## begin
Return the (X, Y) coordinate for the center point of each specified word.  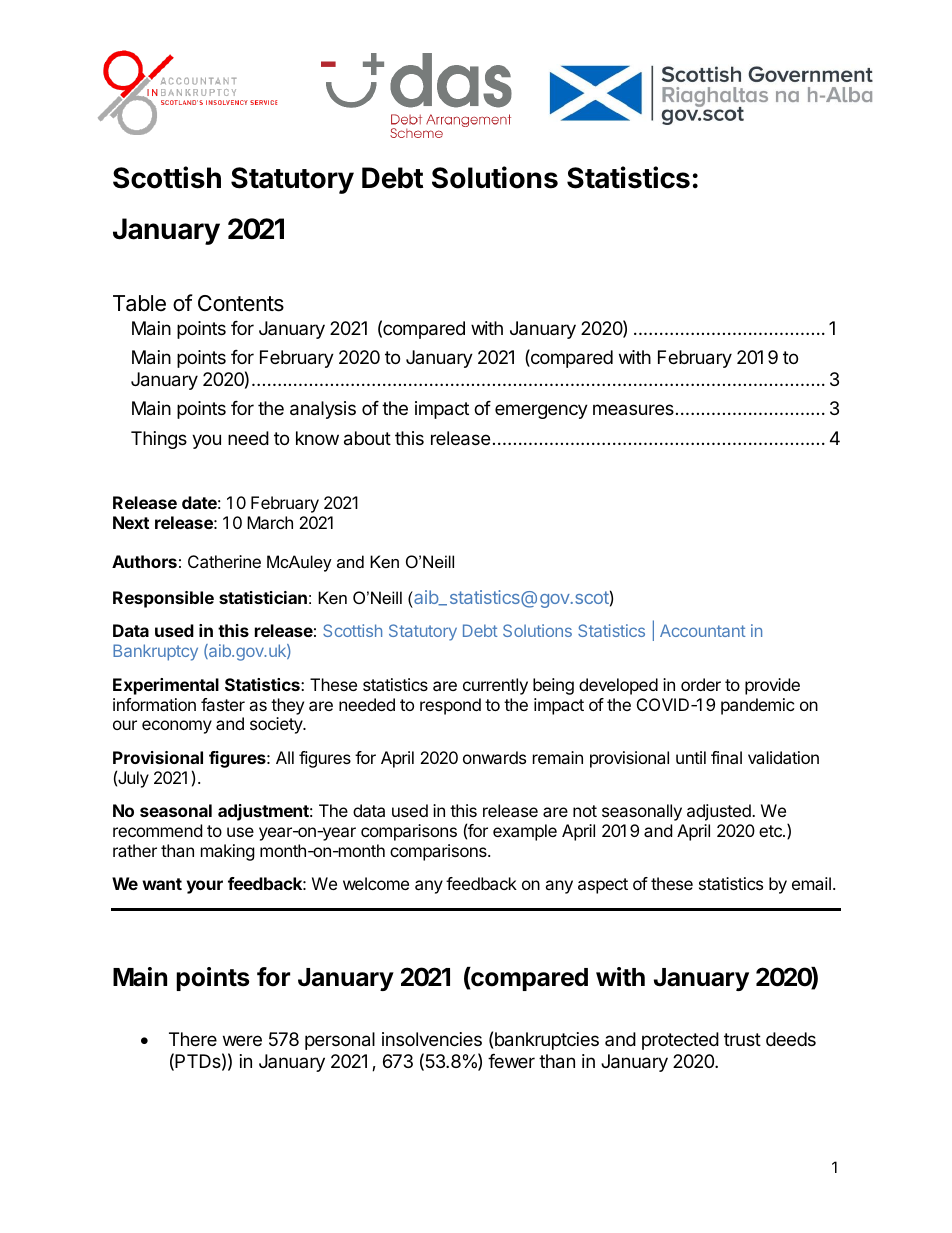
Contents (241, 303)
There (193, 1039)
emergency (541, 411)
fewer (511, 1061)
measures (633, 409)
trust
## end
Rewrite every line of the material above, keeping all other text unchanged, but multiply each coordinate by 1.55 and round it to a whole number, with halves rounded up. Leave the pictures out of your answer.

▶ **Answer for this exercise**:
Return the (X, Y) coordinate for the center point of each specified word.  
Contents (374, 470)
There (299, 1610)
emergency (839, 637)
fewer (792, 1645)
measures (981, 634)
trust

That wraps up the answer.